Отсутствие семейного очага, устойчивых контактов с польским миром, два года совместной жизни с умирающим отцом, собственные недуги чувствительного мальчика, страдавшего с 1866 года от приступов эпилепсии, — все это сформировало непростое отношение будущего писателя к своим корням, к «отцовству»[267]

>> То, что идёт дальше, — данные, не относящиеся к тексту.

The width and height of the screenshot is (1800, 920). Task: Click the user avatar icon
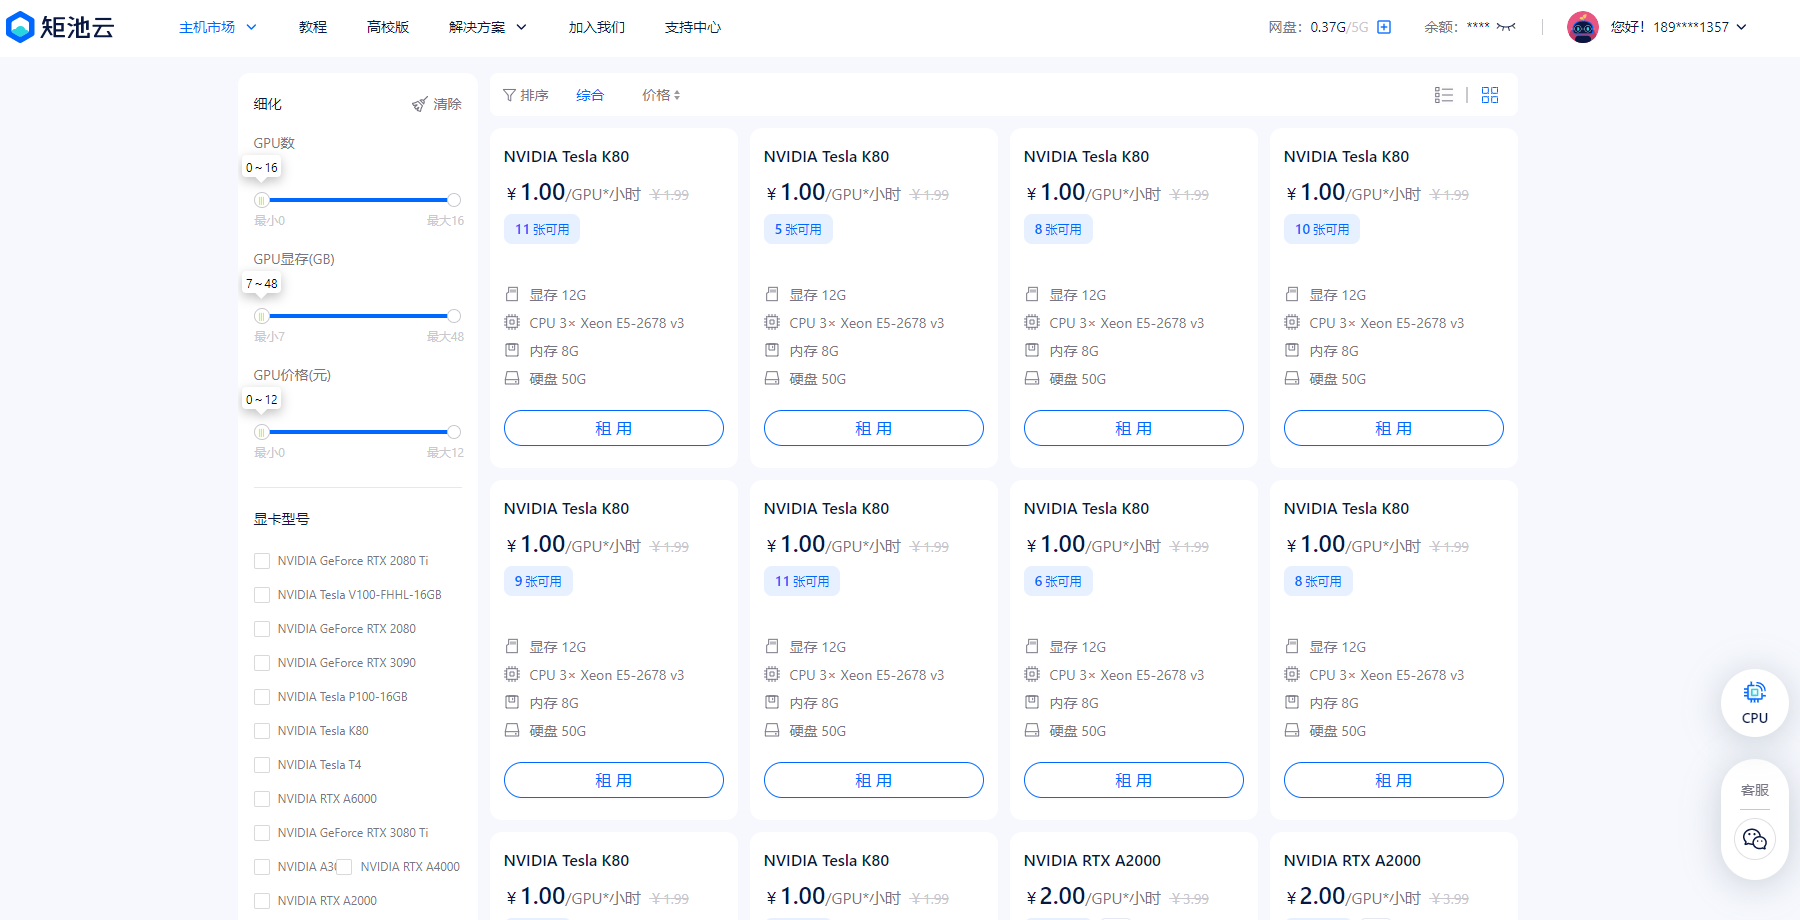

. С одной стороны, Конраду передалось от отца неприятие всего русского (это заметно по общей подаче русской темы в его творчестве; писатель даже настаивал, что знать не знает русского алфавита и не переносит Ф. М. Достоевского), а также «византинизма», религиозной фаталистичности, «азиатско-деспотического» начала, ассоциировавшихся у него с Российской империей. С другой стороны, идеализм Аполлона, жизненные и творческие неудачи (плохой администратор, слабый поэт), картинность революционерства (не имевшего шансов на успех) едва ли были близки его сыну. Здесь многое объясняется неприятием христианства, пришедшим к Конраду уже в тринадцатилетнем возрасте. Это дает почувствовать позднейшее письмо Э. Гарнетту от 23 февраля 1914 года:Я не слеп к ее практическим достоинствам, но абсурдность восточной легенды, от которой она берет начало, раздражает меня. Какой бы замечательной, улучшающей нравы, смягчающей душу, внушающей сочувствие она ни была, она обладает удивительной способностью грубо искажать все, и это единственная религия, которая своими невыполнимыми требованиями принесла бесконечное горе бесконечному количеству душ (Letters 1928: 245).